Gazetecinin asıl görevlerinden biri ‘vatandaş adına’ yalancı politikacılardan hesap sormaktır

Serhat İncirli

Avustralyalı bir grup akademisyen ve gazetecinin buluştuğu bir internet portalında, “genelde yalancılık, özelde siyasette yalancılık”la alakalı bir makale okudum…

-*-*-

Bu makaleden yola çıkarak, şu yorumla başlamak isterim; “.. Dünya’nın her ülkesinde olduğu gibi, KKTC’de de siyasetçilerin “yalan” söyleme oranı, “siyaset kurumuna güveni” doğrudan etkiliyor…”

-*-*-

Peki “yalanlar nedeniyle güven azalabiliyor ama oy verme konusunda da bir azalma oluyor mu?

Hayır!

Siyasetçi, yalan söylediği bilindiği halde, yine oy alabiliyor!

Ama “güven” başka türlü bir şey!

-*-*-

Haaa, İngiltere gibi ülkelerde yalan söylediği tespit edilen bir siyasetçi, asla siyasette kalamaz!

Ama doğruyu söyler ve özür dilerse, kendisine olan güven azalsa bile, siyasetten ayrılmak zorunda değildir!

Mesela; bir siyasetçi eşini aldatıyor diyelim!

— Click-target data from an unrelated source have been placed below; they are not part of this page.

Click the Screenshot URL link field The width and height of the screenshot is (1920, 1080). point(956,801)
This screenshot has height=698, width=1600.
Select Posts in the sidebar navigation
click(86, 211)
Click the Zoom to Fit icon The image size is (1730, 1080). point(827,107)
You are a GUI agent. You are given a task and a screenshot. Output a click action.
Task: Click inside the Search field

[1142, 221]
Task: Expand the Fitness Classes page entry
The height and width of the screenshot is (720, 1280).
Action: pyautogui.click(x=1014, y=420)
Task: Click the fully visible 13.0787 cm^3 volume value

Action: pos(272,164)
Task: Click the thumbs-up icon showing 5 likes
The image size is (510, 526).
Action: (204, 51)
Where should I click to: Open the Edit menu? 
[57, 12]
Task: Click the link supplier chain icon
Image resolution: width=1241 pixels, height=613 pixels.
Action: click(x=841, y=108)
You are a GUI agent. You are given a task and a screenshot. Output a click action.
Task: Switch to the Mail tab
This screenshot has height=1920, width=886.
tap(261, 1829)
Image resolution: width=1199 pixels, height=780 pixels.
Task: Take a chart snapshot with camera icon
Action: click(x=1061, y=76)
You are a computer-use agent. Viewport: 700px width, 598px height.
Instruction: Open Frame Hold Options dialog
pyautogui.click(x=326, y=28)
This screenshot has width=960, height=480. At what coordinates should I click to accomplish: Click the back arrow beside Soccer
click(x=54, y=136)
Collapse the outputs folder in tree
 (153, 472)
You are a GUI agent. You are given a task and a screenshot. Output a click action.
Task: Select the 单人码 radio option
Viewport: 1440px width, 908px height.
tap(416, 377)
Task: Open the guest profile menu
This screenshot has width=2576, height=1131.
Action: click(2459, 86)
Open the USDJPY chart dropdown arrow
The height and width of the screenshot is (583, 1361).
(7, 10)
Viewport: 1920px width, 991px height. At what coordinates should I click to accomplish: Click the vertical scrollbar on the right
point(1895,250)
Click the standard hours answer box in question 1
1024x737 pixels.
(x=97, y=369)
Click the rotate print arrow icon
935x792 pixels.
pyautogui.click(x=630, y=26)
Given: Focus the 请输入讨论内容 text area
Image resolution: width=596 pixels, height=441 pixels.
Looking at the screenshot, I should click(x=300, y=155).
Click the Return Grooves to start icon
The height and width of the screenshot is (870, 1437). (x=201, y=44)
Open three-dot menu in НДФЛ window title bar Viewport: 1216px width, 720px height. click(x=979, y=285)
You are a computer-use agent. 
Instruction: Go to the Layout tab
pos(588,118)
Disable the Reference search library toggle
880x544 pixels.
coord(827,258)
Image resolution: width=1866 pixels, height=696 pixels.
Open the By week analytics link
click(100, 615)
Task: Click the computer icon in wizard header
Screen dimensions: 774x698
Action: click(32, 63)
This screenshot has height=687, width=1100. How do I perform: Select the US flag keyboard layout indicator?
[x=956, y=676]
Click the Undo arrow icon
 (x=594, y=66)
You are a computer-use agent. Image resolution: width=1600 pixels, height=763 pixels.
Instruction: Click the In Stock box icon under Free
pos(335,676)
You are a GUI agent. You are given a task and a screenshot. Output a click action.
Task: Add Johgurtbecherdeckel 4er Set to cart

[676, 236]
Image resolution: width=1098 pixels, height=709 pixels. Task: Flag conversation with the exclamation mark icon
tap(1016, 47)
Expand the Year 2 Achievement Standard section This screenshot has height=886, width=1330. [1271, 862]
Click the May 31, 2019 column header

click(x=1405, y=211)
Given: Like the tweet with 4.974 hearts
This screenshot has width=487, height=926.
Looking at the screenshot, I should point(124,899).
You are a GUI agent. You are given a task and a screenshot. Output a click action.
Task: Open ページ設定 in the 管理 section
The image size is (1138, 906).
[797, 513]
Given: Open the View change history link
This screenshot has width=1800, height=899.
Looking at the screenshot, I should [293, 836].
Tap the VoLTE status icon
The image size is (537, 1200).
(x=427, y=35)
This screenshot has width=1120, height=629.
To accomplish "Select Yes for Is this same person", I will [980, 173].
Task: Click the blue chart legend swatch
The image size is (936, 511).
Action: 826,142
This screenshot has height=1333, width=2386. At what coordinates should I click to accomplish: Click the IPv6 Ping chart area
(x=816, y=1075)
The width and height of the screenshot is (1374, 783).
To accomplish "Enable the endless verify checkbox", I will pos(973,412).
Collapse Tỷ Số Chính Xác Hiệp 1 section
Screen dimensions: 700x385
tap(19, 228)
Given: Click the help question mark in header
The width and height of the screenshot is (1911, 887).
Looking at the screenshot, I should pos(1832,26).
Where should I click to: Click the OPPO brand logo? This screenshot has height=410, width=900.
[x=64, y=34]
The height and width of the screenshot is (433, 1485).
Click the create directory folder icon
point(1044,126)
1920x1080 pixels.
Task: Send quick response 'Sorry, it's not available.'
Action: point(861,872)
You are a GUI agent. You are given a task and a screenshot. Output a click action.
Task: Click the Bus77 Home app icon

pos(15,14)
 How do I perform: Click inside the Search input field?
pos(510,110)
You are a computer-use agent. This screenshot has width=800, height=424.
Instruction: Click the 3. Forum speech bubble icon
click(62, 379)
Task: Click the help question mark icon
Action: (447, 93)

Eğer bunu medya aracılığı ile “resmi” olarak çıkıp açıklar ve “ben Mary ya da John’u seviyorum, eşimden boşanmak üzereyim” derse, “neden olmasın? Gönül bu, John’a da konar, Mary’ye de konar”…

-*-*-

Uzmanlar araştırmışlar;  “… Politikacıların yalanlarının seçmenler üzerinde nasıl bir etkisi var? Yalanları ortaya çıkınca ne olacak?”

“Yalanlar, yukarıda da belirttiğim gibi, sonucu pek etkilemiyormuş!”…

-*-*-

Siyasette yalan meselesine geleceğiz ama önce, bahsettiğim internet sitesinden “yalan”la alakalı bazı saptamaları sizlere de aktarmak istiyorum…

“… Bazı araştırmalar ortalama bir insanın günde yaklaşık iki kez yalan söylediğini gösteriyor… Yalanların çoğu zararsızdır ve esas olarak rahatsız edici anlardan kaçınmaya, insanların iyi bir izlenim bırakmasına veya başkalarının kendilerini iyi hissetmesine yardımcı olmaya hizmet eder…

-*-*-

Mesela, biriyle karşılaştınız, tanımadınız ama anında "Elbette seni hatırlıyorum!"u bastınız! Oysa yalaaaan!

Tanımadınız işte!

-*-*-

Yalanlar elbette daha kötü de olabilir. Örneğin, yapmasını istediğiniz şeyi yaptırmak için, örneğin, “Bu evraklarla ilgilenebilir misin?” diye sorarsınız ve karşıdan “O kadar çok işim var ki…” cevabı gelir!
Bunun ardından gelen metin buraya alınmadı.